Vivimos perdidos


Ya tienen otro héroe. El tunecino Anis Amri, muerto ayer por la policía milanesa después de asesinar a doce personas y herir a más de medio centenar en Berlín, es hoy ya un ídolo para cientos de miles de radicales yihadistas repartidos por todo el mundo y dispuestos a seguir sus pasos en aras de un mundo mejor en el que solo tienen cabida quienes mantienen sus creencias. Anis es uno de los muchos estandartes que van a mostrar en los próximos años, aunque nos cueste razonarlo.

También cuando vemos en televisión que unos padres cargan de explosivos los cuerpos de sus hijos de cuatro y siete años para que salten por los aires en un supermercado y vemos la forma en la que los enaltecen y lo orgullosos que se muestran minutos antes de enviarlos a la muerte, nos damos cuenta de que somos incapaces de entender su filosofía de vida.
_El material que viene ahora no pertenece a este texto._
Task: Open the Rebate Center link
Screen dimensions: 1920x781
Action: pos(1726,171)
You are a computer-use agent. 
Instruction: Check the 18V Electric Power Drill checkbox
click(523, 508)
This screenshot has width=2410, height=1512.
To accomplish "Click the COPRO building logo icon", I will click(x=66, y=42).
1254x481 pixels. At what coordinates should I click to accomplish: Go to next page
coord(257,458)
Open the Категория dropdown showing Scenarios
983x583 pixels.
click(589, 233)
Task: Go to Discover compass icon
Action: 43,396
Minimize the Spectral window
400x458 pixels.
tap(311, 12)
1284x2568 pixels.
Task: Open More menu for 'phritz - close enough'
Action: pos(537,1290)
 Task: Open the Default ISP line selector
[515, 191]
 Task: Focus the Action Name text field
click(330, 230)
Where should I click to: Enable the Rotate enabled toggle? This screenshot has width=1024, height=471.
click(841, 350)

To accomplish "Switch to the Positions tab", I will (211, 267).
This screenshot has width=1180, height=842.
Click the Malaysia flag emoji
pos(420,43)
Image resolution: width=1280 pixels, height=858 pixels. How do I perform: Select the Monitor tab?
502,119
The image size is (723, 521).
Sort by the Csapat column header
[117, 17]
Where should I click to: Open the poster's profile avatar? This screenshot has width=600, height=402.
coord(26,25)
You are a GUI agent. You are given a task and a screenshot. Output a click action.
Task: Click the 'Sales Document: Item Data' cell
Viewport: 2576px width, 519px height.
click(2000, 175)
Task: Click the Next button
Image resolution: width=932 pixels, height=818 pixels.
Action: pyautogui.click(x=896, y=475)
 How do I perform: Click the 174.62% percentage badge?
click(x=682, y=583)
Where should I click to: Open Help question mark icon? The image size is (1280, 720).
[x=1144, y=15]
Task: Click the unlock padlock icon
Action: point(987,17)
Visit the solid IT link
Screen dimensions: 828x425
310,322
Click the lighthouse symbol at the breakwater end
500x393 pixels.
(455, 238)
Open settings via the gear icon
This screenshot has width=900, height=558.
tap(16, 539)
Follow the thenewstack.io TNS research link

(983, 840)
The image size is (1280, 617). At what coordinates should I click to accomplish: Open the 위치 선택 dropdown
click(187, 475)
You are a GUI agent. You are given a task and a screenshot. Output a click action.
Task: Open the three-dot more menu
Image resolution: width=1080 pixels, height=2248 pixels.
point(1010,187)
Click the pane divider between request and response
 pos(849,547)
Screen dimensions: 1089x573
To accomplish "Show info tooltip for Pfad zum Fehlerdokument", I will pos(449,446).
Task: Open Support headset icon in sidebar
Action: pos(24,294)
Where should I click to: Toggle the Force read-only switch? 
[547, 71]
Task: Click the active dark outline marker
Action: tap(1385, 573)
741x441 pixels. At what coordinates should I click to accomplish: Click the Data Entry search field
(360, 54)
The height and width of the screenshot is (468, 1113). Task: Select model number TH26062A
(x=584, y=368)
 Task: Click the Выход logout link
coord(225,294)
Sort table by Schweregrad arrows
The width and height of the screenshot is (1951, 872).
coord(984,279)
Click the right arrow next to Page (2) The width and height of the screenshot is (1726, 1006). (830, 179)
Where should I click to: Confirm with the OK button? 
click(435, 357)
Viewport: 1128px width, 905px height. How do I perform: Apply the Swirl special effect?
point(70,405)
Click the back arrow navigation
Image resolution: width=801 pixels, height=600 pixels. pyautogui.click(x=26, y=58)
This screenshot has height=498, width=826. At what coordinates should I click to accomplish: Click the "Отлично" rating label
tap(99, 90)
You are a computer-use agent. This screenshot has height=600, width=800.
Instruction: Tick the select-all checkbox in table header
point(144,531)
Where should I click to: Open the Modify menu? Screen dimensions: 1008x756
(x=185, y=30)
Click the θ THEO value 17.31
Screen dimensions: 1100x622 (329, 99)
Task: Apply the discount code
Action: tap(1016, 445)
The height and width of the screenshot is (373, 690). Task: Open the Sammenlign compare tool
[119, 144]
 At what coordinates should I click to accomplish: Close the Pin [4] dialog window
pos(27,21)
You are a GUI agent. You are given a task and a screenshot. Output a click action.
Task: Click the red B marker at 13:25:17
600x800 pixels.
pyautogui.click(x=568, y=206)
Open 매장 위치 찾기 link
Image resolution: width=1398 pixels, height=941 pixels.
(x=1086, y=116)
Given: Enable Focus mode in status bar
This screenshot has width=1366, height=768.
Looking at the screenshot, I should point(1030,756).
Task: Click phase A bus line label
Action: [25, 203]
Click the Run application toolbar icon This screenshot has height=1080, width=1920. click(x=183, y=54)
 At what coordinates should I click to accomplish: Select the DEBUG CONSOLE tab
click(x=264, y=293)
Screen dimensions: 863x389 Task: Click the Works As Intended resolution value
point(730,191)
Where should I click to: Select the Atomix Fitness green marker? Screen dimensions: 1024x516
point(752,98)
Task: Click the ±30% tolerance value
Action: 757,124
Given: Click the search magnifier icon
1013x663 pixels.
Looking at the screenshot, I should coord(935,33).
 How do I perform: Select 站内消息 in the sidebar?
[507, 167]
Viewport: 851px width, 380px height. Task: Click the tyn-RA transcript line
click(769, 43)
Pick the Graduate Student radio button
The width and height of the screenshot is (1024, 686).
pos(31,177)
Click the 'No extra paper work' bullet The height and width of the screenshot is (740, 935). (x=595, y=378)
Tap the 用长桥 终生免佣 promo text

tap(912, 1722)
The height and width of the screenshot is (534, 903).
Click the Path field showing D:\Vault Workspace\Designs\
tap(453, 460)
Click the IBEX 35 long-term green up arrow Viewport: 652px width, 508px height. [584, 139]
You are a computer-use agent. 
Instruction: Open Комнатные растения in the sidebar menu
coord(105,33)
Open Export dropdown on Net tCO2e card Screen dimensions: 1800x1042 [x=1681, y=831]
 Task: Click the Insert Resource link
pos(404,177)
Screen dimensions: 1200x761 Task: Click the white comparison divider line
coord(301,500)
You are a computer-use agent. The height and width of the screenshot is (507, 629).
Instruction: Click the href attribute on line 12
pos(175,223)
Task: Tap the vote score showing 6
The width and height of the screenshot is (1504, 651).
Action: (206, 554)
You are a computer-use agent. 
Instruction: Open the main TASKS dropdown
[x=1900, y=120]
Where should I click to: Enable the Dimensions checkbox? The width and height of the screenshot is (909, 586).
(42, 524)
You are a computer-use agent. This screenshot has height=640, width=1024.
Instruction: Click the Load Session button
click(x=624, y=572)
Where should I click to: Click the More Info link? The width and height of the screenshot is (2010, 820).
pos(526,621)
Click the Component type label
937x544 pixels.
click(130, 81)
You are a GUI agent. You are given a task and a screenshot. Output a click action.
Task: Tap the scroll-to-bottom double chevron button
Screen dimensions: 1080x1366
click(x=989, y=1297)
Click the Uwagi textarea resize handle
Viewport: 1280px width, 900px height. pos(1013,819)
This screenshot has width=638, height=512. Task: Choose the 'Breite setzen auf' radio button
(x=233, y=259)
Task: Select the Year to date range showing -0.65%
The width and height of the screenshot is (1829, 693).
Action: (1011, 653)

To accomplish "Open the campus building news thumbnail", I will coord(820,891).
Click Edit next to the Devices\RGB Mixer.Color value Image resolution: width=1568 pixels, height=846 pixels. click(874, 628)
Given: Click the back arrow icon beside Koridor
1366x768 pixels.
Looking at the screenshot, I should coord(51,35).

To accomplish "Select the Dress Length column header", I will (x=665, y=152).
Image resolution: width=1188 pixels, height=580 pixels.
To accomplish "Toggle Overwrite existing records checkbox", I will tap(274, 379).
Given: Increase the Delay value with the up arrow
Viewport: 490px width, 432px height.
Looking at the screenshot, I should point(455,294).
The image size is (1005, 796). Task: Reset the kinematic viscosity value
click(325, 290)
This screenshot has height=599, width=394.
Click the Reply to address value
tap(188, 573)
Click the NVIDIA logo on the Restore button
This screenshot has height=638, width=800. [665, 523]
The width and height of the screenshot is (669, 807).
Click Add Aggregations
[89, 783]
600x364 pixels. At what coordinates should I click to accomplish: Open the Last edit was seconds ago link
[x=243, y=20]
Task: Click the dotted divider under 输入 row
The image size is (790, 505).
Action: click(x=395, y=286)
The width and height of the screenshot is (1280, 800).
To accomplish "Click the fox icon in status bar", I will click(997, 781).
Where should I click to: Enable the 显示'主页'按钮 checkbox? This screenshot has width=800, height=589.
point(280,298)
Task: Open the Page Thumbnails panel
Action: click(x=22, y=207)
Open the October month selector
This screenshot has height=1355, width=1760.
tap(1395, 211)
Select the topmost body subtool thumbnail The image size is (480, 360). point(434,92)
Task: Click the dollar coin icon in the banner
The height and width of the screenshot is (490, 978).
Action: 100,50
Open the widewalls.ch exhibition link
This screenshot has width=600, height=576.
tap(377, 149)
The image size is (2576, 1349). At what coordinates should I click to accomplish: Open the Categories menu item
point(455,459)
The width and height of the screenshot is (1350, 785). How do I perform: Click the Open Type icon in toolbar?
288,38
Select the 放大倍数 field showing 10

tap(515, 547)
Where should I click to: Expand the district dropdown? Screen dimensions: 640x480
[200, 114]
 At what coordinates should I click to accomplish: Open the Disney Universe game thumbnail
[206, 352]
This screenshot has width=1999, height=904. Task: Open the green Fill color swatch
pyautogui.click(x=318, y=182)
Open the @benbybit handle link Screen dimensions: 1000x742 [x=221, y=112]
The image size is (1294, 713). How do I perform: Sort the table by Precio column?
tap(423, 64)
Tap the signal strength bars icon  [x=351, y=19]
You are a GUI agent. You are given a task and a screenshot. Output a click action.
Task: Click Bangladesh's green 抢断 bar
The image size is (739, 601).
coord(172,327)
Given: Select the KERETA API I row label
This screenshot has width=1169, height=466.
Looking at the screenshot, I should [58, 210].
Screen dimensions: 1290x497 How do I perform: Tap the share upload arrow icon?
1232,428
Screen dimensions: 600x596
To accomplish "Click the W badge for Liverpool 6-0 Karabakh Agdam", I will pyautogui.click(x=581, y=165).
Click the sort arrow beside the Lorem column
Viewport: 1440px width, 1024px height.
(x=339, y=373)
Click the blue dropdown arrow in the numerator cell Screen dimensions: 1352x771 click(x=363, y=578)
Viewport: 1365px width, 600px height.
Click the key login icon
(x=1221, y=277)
Porque, por mucho que los convenzan de que el mundo del futuro es el que ellos idealizan y por mucho que crean que en el más allá hay vírgenes, príncipes y coches de carreras, el ser humano desarrolla un instinto de supervivencia con el que es casi imposible romper.

Estamos perdidos ante quienes buscan destruir nuestras vidas y nos atacan cada mañana y cada tarde en cualquier lugar del planeta. Podemos sacar pecho, hacernos los valientes y decir que no nos van a doblegar. Ya nos han doblegado. Perdimos libertades, vivimos rodeados de policías, caminamos con temor, colocamos barricadas y desconfiamos hasta de nuestra sombra. Estamos en un escenario nuevo en el que no sabemos movernos.

Marie Curie, que recibió dos premios Nobel, decía que «a nada en la vida se le debe temer; solo se le debe comprender». No estaba en lo cierto, porque a nosotros nos ocurre todo lo contrario. Que no los comprendemos y les tenemos miedo. O, mejor dicho, pánico.